Embora o memorando de entendimento assinado pelo presidente tenha obtido algum apoio, os eleitores ainda estão cépticos quanto à viabilidade a longo prazo de qualquer acordo final.
As futuras negociações diplomáticas poderão ser suspensas depois de o Irão violar o cessar-fogo, levando os EUA a lançar ataques retaliatórios contra alvos iranianos.
A escalada militar segue-se aos duros avisos do Presidente Trump, que prometeu repetidamente que se Teerão violar o seu acordo, ele “voltará e disparará contra eles, lançará bombas sobre as suas cabeças”.
Embora alguns detalhes do acordo tenham sido divulgados, o documento excluiu nomeadamente o Hezbollah, o grupo militante apoiado pelo Irão no Líbano que está em guerra com Israel.

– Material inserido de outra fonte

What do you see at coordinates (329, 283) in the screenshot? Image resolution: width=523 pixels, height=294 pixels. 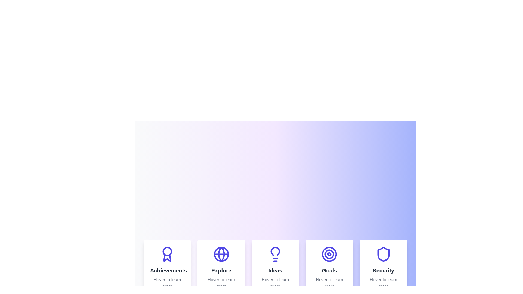 I see `the Text Label located at the bottom of the 'Goals' card, positioned below the title 'Goals' to encourage user interaction` at bounding box center [329, 283].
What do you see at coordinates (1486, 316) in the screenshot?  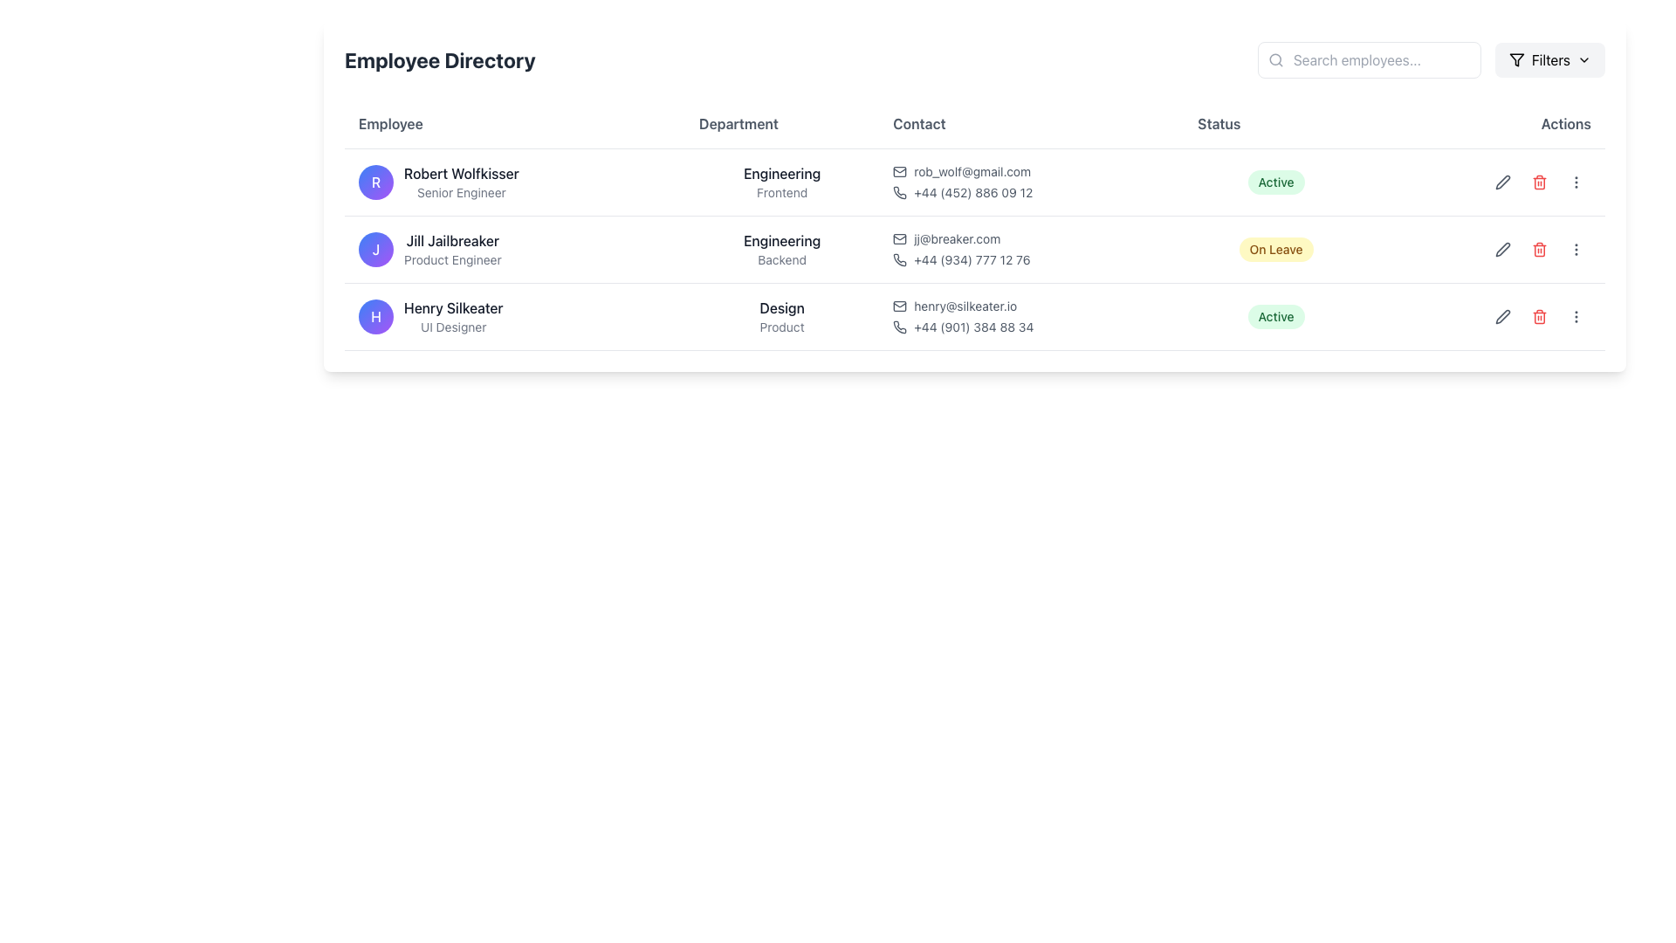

Tal como o acordo está actualmente redigido, os termos incluem um cessar-fogo imediato em todas as frentes, incluindo o Líbano, um período de 60 dias para conversações sobre o programa nuclear do Irão e a reabertura do Estreito de Ormuz.
O primeiro-ministro israelense, Benjamin Netanyahu, disse que a estrutura permite que as forças libanesas recuperem o controle do território anteriormente ocupado por Israel.
Autoridades dos EUA, do Irão e do Qatar estão reunidas em Doha para discutir o Memorando de Entendimento e a libertação dos fundos congelados do Irão.
«A reunião em Doha provavelmente será importante, talvez não. Vamos descobrir, mas vencemos militarmente. Quase foi ganho militarmente, eu diria”, disse Trump.